Sunday, April 24, 2016

PARADE - #731


Following last week’s review of Charles Chaplin’sLimelight, I considered how Jacques Tati’s final film, the 1974 television feature Parade, might make a good follow-up. The French comedian was an acolyte of Chaplin’s, with his own M. Hulot being a tight-lipped descendent of the earlier director’s Little Tramp. Parade makes for an interesting companion to Limelight, even if it’s not entirely successful or nearly as fulfilling as the Chaplin picture.

Actually, the closest relative to Parade might be Federico Fellini’s 1970 documentary I clowns [review]. Fellini was another director with a passion for live performance, and I clowns captured several renowned circus clowns at work. Tati uses his own stageshow as a blueprint, but he showcases the event in a circus environment. His set-up is notable for two things: it’s inclusion of the audience, including planting performers in the crowd (if, indeed, the entire audience isn’t just people cast by Tati for the event); and a split between the old and the new, with the younger clowns being set apart not just by their fashion, but relegated to the side of the stage where they have a kind of workshop, often mimicking the main action in the center ring, sometimes joining it.

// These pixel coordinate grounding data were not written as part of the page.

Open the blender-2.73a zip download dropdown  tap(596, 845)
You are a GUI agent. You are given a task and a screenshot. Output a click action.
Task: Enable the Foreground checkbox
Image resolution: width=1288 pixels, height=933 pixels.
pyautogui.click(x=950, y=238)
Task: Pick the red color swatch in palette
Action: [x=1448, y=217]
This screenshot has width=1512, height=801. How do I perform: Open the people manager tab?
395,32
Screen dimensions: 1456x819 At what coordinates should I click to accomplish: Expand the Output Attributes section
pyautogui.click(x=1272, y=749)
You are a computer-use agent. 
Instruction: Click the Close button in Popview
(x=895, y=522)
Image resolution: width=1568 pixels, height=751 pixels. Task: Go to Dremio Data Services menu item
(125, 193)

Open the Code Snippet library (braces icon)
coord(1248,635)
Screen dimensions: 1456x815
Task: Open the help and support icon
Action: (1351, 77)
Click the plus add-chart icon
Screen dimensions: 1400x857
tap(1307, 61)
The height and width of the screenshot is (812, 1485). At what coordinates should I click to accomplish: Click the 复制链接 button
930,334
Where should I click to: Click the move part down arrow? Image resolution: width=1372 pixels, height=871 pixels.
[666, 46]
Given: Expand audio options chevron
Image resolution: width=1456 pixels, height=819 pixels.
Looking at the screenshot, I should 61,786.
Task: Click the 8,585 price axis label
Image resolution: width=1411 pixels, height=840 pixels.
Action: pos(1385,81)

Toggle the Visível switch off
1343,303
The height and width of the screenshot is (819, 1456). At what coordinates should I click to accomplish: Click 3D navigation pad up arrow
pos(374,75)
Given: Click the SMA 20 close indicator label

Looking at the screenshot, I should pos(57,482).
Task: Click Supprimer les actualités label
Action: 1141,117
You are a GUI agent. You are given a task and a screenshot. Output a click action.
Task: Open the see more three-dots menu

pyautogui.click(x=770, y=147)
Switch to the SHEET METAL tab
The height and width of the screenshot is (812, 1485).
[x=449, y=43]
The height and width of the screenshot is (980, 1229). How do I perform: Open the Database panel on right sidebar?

I should note here, when I say clowns, I do not mean of the greasepaint and red nose variety, but in the broader comedic sense. They are silent performers, engaging in physical slapstick and sleight of hand. Tati himself has several skits where he pantomimes different kinds of athletes. There is also an elder magician who engages in card tricks and the like, and who enters into a competition with one of the scruffy youngsters. While the older men are dapper and composed, the new generation are hippies and flower children. Yet, Tati isn’t looking to separate, he’s seeking to find what is similar in the shared comedy and bring it all together.

In addition to these clowns, there is a donkey act, an orchestra, and a tumbling troupe. They all perform with varying results. Some bits land, some fall flat. There is a quiet tone to Parade that seems both generational and cultural. The clowning has a certain reserve, and there aren’t many guffaws to be had. Still, it’s pleasant entertainment, and Parade really only goes off the rails in the second act, when Tati embraces modernity too tightly. An extended psychedelic rock performance looks like it would have been out of step even back then, and now just seems laughable. This isn’t exactly your grandfather’s rock-and-roll, more like what his grandfather might think is rock-and-roll.

Which maybe is the problem overall with Parade. With Limelight, Chaplin saw vaudeville as an art vital enough to build a story around, and so it came off as more than just a nostalgic trip through a comedian’s greatest hits. Tati, it seems, is trying to show that his old routines can compete in the then-current marketplace, but never really reignites the spark that probably inspired his career path to begin with. A mild exit for an otherwise gifted artist.